Do you see that? Peter is writing to a group whom he refers to as elect according to the foreknowledge of God.

So Peter's argument then is that Christ is not slack in returning, but is waiting for every elect sinner to repent before He returns in order that none of them perish.

As a believer I have a choice from this passage as to what it means:
[1] Jesus is either trying to save everyone, and not only failing to do so, but He is even unable to return because doing so would thwart His own plan to try and save everyone...

or

[2] Jesus has chosen whom He will save already, and delays His return because He is waiting for all His sheep to come in the fold - that is, He is waiting for every elect sinner to be born, live, and come to faith in repentance, so that when the last elect sinner repents, Christ will return.

I am inclined to the second position because I see that all over the bible in every way possible.

I know that some think of election and predestination as God dragging some people kicking and screaming into heaven against their will, and slamming the door at the same time in the face of those who are desperately trying to get into heaven - but that isn't how it works.

The truth is none of us want God. We hate Him, and want nothing to do with Him, and will only grow in that direction more and more as time goes on. Unless God intervenes in our life, we will never, ever desire to be reconciled to Him. We may STRONGLY desire to avoid wrath - but while self preservation will certainly motivate a person to attempt in all ways possible to escape from the wrath to come - it will never motivate a sinner to be reconciled into a right (i.e. obedient and submitted) relationship with God. The sinner doesn't want reconciliation - the sinner wants God to die so that no one can punish the sinner for their sins. The sinner hates God's judgement, and hates the God who has the power to judge. He does not come to God because there is no life in him.

Do you understand that?

When a person believes they believe because God has drawn them to Himself so that what was impossible becomes possible - they come into a God given desire to be reconciled to God - a desire that God doesn't owe any of us, but is given as a gift of grace to those whom God, according to the wisdom of His own counsel, decided to do long before the world was ever created. It isn't that God chooses some innocent people to be born, sin, then go to hell, and other innocent people to be born, sin, and be given grace by which they come to a saving faith in Christ and escape hell. It is that all men are born, and sin, and stand condemned before God, but God has determined beforehand that those whom He foreknew He would elect to extend that grace by which they see themselves as sinners, and desire to be reconciled to God.

Don't get me wrong, I like the idea that salvation is all up to me, it is about as humanistic as can be - and since the culture I live in is predominantly driven by the philosophy of humanism - I am quite comfortable with the notion that my salvation depends both on luck (thank goodness I was lucky enough to hear the gospel) and on personal merit (I thank myself that I am not like other men who hear the gospel and ignore it, but instead I chose to repent and believe, and when I did so God saved me in response to my own sovereign choice).
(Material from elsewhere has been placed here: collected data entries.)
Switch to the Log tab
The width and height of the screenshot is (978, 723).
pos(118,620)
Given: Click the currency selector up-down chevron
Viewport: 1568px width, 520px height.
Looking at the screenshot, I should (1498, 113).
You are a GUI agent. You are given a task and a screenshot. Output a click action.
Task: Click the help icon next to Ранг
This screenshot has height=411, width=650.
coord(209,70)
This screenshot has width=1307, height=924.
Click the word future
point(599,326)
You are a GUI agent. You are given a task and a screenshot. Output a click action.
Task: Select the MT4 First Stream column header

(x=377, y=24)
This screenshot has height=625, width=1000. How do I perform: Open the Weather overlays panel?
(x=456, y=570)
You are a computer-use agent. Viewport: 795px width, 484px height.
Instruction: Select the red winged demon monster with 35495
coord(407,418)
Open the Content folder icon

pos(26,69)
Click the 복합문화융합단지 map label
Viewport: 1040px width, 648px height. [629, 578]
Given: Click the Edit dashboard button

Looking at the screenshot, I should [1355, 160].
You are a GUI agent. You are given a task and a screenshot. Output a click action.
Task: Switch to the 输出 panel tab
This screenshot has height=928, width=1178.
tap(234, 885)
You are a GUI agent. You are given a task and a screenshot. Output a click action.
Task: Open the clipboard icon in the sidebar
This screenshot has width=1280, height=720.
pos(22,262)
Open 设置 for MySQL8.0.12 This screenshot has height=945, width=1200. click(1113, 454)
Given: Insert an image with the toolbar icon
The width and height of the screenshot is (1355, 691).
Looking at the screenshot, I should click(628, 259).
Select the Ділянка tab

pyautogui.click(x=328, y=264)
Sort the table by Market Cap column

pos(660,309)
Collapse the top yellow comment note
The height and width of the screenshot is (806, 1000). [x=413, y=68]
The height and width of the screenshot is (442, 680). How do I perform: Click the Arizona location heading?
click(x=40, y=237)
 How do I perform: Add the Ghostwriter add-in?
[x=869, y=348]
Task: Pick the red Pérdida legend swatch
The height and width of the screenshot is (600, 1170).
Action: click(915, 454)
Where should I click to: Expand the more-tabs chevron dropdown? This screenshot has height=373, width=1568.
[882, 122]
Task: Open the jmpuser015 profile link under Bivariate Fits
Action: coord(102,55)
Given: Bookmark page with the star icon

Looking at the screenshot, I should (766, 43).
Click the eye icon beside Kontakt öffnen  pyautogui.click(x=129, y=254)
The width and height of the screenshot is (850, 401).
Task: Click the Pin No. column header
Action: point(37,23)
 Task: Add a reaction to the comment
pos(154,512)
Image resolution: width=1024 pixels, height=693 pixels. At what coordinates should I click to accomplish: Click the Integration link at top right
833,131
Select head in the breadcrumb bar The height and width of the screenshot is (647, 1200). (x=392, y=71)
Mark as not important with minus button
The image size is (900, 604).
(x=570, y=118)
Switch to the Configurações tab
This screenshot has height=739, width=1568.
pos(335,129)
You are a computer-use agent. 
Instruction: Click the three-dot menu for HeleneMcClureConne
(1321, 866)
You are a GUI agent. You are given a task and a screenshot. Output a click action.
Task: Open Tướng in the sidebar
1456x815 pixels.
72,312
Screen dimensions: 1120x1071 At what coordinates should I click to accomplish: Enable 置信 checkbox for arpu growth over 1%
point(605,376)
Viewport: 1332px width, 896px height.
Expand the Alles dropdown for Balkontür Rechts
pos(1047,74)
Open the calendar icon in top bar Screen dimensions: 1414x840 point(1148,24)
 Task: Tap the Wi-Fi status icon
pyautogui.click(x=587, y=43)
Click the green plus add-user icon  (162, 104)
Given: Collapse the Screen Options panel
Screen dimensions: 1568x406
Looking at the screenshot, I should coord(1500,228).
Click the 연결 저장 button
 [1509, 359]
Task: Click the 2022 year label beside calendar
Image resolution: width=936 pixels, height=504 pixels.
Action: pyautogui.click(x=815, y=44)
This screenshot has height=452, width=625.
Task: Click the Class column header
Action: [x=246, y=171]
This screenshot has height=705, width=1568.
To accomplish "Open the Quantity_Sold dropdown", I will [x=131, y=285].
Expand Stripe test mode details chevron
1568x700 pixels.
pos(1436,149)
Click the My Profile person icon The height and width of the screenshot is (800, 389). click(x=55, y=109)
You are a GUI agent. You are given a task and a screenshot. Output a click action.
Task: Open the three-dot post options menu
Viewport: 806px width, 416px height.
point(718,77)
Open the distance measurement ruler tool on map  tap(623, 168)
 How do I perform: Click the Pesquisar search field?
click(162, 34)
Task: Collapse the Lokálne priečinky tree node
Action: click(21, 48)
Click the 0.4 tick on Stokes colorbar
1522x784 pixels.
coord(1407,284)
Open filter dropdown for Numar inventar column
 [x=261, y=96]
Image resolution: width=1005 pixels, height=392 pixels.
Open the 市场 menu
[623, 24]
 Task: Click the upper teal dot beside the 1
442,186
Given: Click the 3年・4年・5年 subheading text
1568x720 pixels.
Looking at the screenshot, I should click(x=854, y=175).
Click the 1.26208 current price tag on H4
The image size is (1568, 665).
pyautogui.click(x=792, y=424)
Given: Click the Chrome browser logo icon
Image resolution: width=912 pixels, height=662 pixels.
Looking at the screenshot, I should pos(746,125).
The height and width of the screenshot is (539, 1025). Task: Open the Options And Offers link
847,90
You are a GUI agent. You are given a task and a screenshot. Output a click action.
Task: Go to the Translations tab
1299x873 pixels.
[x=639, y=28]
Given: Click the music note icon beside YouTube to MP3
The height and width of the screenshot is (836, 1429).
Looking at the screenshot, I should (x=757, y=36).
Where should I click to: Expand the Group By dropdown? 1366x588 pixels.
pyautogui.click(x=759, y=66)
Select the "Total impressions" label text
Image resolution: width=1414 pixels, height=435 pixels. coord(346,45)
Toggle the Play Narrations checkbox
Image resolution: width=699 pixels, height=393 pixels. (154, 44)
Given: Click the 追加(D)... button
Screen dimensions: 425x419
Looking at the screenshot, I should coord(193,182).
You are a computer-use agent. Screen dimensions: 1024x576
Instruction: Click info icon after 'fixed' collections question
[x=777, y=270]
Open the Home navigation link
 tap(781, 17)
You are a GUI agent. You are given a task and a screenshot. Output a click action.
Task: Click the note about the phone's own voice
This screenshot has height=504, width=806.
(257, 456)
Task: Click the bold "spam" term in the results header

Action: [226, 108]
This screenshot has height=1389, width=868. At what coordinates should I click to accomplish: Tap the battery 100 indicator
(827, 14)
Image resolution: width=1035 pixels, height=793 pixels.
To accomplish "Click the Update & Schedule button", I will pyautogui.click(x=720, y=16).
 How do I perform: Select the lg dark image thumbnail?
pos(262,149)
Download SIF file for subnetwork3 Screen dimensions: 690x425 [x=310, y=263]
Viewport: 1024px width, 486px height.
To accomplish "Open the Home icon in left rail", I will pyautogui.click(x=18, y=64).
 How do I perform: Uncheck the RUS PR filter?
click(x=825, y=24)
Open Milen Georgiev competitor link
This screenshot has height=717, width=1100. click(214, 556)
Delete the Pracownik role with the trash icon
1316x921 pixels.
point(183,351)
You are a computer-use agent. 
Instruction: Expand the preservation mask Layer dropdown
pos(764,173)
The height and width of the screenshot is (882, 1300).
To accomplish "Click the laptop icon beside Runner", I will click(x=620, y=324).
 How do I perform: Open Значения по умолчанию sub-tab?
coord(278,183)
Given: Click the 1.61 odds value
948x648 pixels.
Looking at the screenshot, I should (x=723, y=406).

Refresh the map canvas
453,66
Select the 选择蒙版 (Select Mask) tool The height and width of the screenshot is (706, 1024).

I say, I like that me-o-centric soteriology as much as the next guy - I mean, it is pretty much the default isn't it? You don't need a bible to come up with that - it is basically the way every other religion works right? You find the right hoops to jump through, you chose to jump through them and butta-bing, you're in.

But that isn't what I read in scripture. What I read in scripture is that God is sovereign, and that while I am perfectly free to deny or indulge any desire I have - I cannot cause myself to have desires that are not there. I cannot choose to "no longer experience temptation" for instance. I mean, I can choose how I react to sinful temptations, but I cannot change my spots any more than the leopard can. I am truly limited in my moral free agency. I am not merely spiritually sick in my trespasses and sin, I am dead - and dead does not mean that I have a wee sliver of life. I am not neutral, but at enmity with God, we all are. So that when scripture says that no one can come to the Son unless the Father draws him - I don't rinse that away, but nod in agreement. Of course I cannot come to God - if I could do that, I could do it all and wouldn't need to come to God.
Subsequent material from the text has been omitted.